[Data listing]
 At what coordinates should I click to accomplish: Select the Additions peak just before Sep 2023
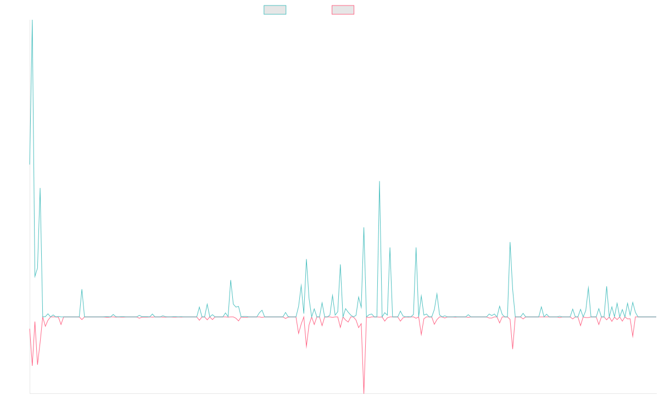click(x=379, y=182)
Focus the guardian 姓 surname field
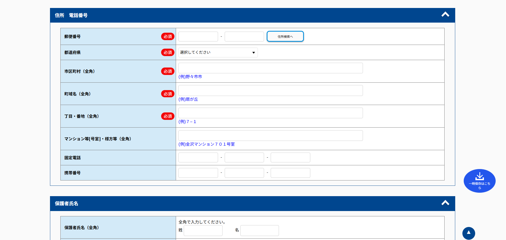The height and width of the screenshot is (240, 506). (203, 230)
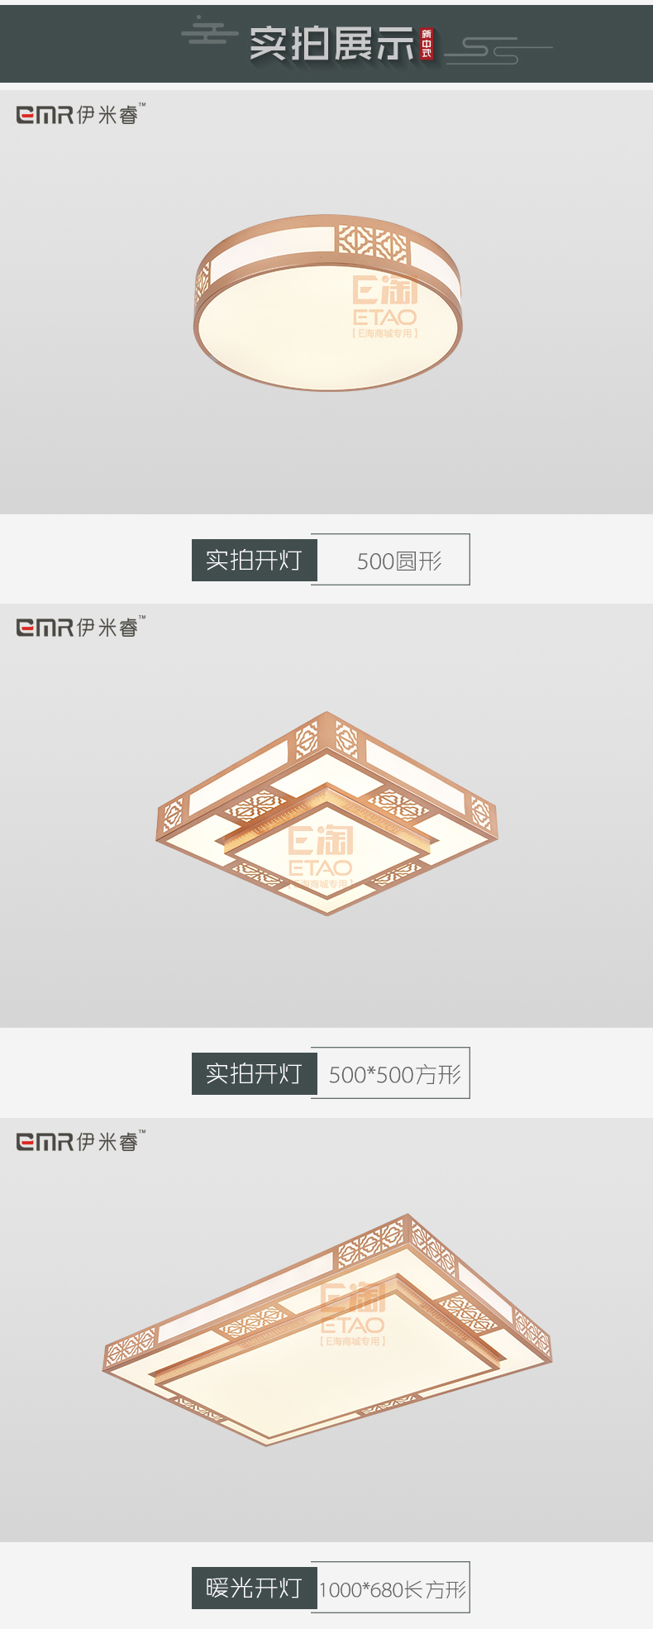The image size is (653, 1629).
Task: Click the 实拍开灯 label beside 500*500方形
Action: point(254,1073)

Goal:
Reproduce every line of the records above word for word, omitting the pictures.

Response:
 At what coordinates should I click to accomplish: Select the Additions peak just before Sep 2023
click(x=379, y=182)
Focus the guardian 姓 surname field
The height and width of the screenshot is (240, 506). (203, 230)
The image size is (653, 1629).
Task: Click the 实拍开灯 label beside 500*500方形
Action: point(254,1073)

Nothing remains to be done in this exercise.